The front-office hasn't provided any hints, though coach Rex Ryan continues to praise his starter.
''I think the country got to see the kind of ability that this young man has,'' Ryan said following the game at Seattle. ''Tyrod plays well every game. I wish I wasn't the only one that sees it.''
At 6-foot-1, Taylor lacks the prototypical size of an NFL quarterback, though he makes up for his limitations with his dynamic scrambling ability.
He ranks 24th in the NFL with 1,769 yards passing; is 25th with a 60.4 completion percentage among players with 100 or more attempts; and his 87.7 passer rating is 31st. On the positive side, Taylor leads NFL quarterbacks with 362 yards rushing and ranks 10th in attempts (268) versus interceptions (three).

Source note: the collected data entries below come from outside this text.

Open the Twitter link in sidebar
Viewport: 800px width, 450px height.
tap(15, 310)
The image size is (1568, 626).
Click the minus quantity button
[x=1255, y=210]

What's difficult to take into account is how injuries to Buffalo's top three receivers have affected Taylor's production. Sammy Watkins has missed seven games. Robert Woods has been hobbled by a right foot injury. Marquise Goodwin has been in and out of the lineup with several injuries. And that doesn't include McCoy being hampered for a few weeks by a left hamstring problem.
Another issue is the time it's taken Taylor to adapt since Anthony Lynn took over as offensive coordinator after Greg Roman was fired two games into the season.

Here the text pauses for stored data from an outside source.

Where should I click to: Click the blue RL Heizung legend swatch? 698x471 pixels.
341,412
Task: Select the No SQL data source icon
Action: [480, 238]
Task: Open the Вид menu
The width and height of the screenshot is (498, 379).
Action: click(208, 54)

''I look at the quarterback play and see if the ball's going where it's supposed to go and on time. And he's done a pretty good job of that,'' Lynn said. ''He has missed some throws, don't get me wrong, but all quarterbacks miss throws, so I think he's playing fine.''
Is he playing well enough to influence victories?
Before Monday, Taylor had similar numbers in Buffalo's four wins (668 yards passing, six touchdowns, including one rushing, and two turnovers), as he had in four losses (812 yards passing, six touchdowns, including two rushing, and an interception).
The big difference was Buffalo combined for 462 more yards rushing in its wins than losses, an indication of how much the offense relies on McCoy's presence .
''That's the way we're built, so we're not going to have as many pass attempts as most people,'' Lynn said.
And yet, leaning on a running game makes it difficult for teams to play catch-up.
Overcoming deficits has been the most troubling concern under Taylor. He's 1-11 when Buffalo falls behind by four or more points at any point in a game, and has engineered just two wins when Buffalo's tied or trailing in fourth quarter.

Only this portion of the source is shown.